[Numpy-discussion] searchsorted() and memory cache
Nathan Bell
wnbell@gmail....
Tue May 13 20:44:01 CDT 2008
On Tue, May 13, 2008 at 6:59 PM, Andrew Straw <strawman@astraw.com> wrote:
> easier and still blazingly fast compared to the binary search
> implemented in searchsorted() given today's cached memory architectures.
Andrew, I looked at your code and I don't quite understand something.
Why are you looking up single values?
Is it not the case that the overhead of several Python calls
completely dominates the actual cost of performing a binary search
(e.g. in C code)? For instance, the 'v' argument of searchsorted(a,v)
can be an array:
from scipy import *
haystack = rand(1e7)
needles = haystack[:10000].copy()
haystack.sort()
timeit searchsorted(haystack, needles)
100 loops, best of 3: 12.7 ms per loop
Which seems to be much faster than:
timeit for k in needles: x = searchsorted(haystack,k)

> EXTRACTED INFORMATION:
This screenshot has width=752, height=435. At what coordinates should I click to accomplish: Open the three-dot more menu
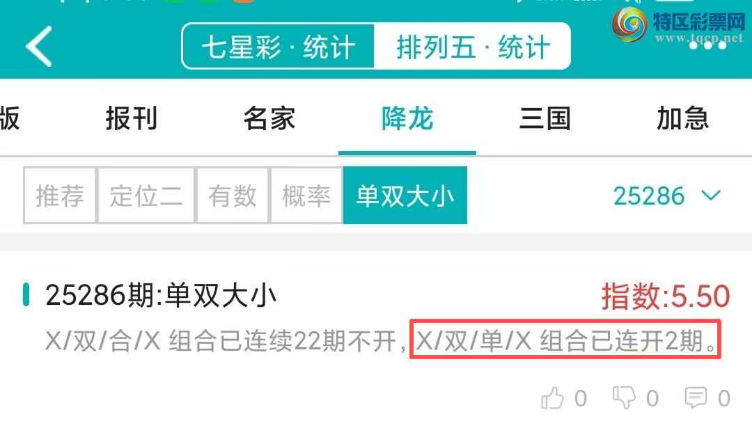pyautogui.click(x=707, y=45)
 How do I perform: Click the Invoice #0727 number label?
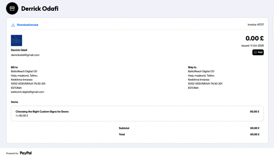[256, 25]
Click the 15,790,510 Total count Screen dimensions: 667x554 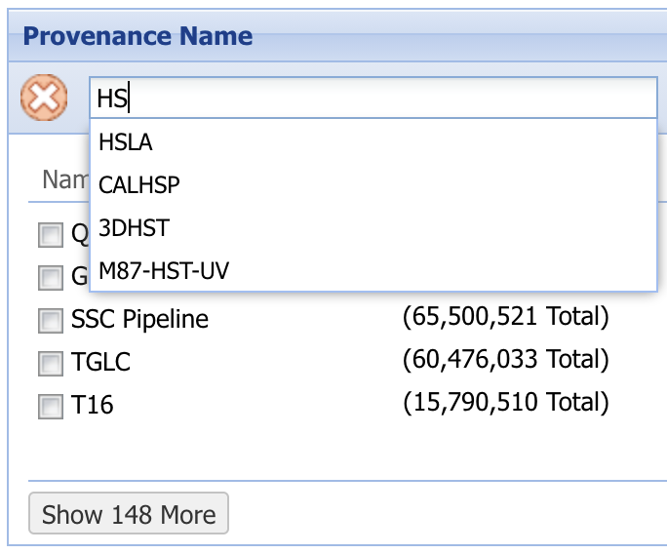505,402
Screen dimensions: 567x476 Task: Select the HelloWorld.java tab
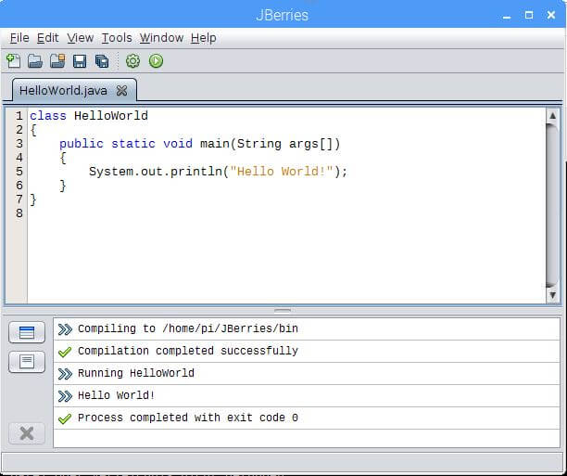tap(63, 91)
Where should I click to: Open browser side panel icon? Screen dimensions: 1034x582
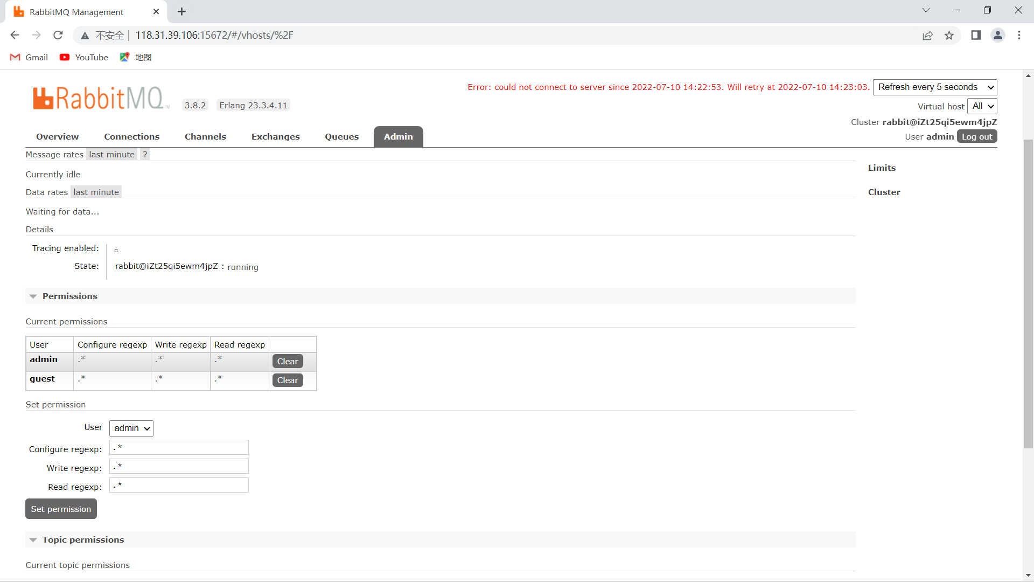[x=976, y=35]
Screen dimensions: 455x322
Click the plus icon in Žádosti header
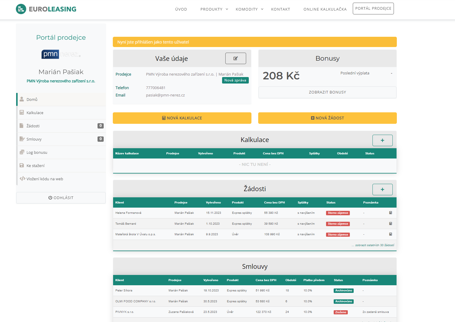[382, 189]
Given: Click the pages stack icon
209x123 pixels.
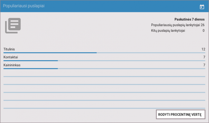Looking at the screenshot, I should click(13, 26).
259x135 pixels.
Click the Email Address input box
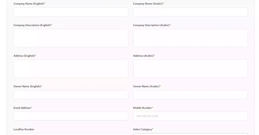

> PROBLEM STATEMENT:
Reproduce the searchsorted() post in full, word for word. The listing has no connection to the searchsorted() post.

> FINISHED EXERCISE:
[Numpy-discussion] searchsorted() and memory cache
Nathan Bell
wnbell@gmail....
Tue May 13 20:44:01 CDT 2008
On Tue, May 13, 2008 at 6:59 PM, Andrew Straw <strawman@astraw.com> wrote:
> easier and still blazingly fast compared to the binary search
> implemented in searchsorted() given today's cached memory architectures.
Andrew, I looked at your code and I don't quite understand something.
Why are you looking up single values?
Is it not the case that the overhead of several Python calls
completely dominates the actual cost of performing a binary search
(e.g. in C code)? For instance, the 'v' argument of searchsorted(a,v)
can be an array:
from scipy import *
haystack = rand(1e7)
needles = haystack[:10000].copy()
haystack.sort()
timeit searchsorted(haystack, needles)
100 loops, best of 3: 12.7 ms per loop
Which seems to be much faster than:
timeit for k in needles: x = searchsorted(haystack,k)